INSTRUCTION 1: Can you condense the paragraph beginning "Apparently the long waits are over" in the given passage into a short list of its main facts?
INSTRUCTION 2: Would you repeat the part of the given passage between "Then I throw" and "a realistic measure.", inclusive?

* START GIVEN PASSAGE *

Intel released new models every year, but given their prior history of tick tock, they had nearly a decade of tock, tock, tock releases. Apple got fed up with intel’s promises that lead to thermal disasters on MBP models when Apple had designed them for the chips Intel promised rather than the chips they actually delivered.

Apparently the long waits are over. Initially Apple was having a one year cycle for base M chips with the Pro and higher chips having a 18 month cycle. That is apparently over. Rumor has it the M2 Pro/Max/Ultra were supposed to have come out a year ago instead of January, so it’s likely Apple is settling into a one-year cycle for all of their SoC’s. That 18 month cycle was a bit worrying because the Pro/Max/Ultra chips were falling behind the A-series architecture. But the M3 family completely skips the A16 architecture, going directly from the A15-based M2’s to the A17 Pro-based M3’s. On top of that, instead of the M-series chips coming out a year after the A-series chip they’re based on, the M3’s came out only a month and a half after the A-series chip.
 
Then I throw it back too: for this you have the single-core result, testing again for it with the multi-core is redundant.

I think the idea of the Geekbench 6 multi-core result is to give a realistic measure.

I guess you could argue that Geekbench 6 should really offer three results — the single-core result, the 5-like multi-core result, and a "realistic core utilization" result.

* END GIVEN PASSAGE *
* START LISTED RECORDS *

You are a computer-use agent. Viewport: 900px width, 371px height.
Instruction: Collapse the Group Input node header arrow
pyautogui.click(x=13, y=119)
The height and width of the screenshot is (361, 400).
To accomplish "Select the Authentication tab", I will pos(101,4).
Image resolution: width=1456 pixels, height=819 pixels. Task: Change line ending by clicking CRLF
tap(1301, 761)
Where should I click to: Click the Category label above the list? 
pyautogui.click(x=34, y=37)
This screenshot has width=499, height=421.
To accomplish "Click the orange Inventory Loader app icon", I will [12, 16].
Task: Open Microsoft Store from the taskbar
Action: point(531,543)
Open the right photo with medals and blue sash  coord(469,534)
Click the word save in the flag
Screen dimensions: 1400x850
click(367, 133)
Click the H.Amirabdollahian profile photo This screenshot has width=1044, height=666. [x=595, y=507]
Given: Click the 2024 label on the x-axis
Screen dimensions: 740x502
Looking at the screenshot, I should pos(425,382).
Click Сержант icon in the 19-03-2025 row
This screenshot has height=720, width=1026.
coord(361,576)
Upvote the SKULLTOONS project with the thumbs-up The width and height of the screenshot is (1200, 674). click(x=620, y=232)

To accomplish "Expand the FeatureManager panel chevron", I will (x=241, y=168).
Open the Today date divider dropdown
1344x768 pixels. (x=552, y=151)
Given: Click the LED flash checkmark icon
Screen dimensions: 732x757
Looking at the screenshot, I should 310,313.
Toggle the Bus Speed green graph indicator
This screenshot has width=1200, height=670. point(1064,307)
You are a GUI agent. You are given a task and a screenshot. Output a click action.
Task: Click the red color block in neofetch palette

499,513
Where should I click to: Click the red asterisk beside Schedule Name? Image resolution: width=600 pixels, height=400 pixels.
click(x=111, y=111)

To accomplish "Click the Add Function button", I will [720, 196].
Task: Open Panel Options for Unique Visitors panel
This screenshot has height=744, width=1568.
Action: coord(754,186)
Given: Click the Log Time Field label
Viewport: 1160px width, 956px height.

* END LISTED RECORDS *

CORRECT ANSWER 1:
- The long waits for new Apple chips appear to be over.
- Apple first used a one-year cycle for base M chips and an 18-month cycle for the Pro and higher chips. That practice seems to have ended.
- Rumor says the M2 Pro/Max/Ultra were meant to launch a year before their January release. This suggests Apple is settling into a one-year cycle for all its SoCs.
- The 18-month cycle was worrying because the Pro/Max/Ultra chips were falling behind the A-series architecture.
- The M3 family skips the A16 architecture. It goes directly from the A15-based M2s to the A17 Pro-based M3s.
- The M3s arrived only a month and a half after their A-series chip, rather than a year later.

CORRECT ANSWER 2:
Then I throw it back too: for this you have the single-core result, testing again for it with the multi-core is redundant.

I think the idea of the Geekbench 6 multi-core result is to give a realistic measure.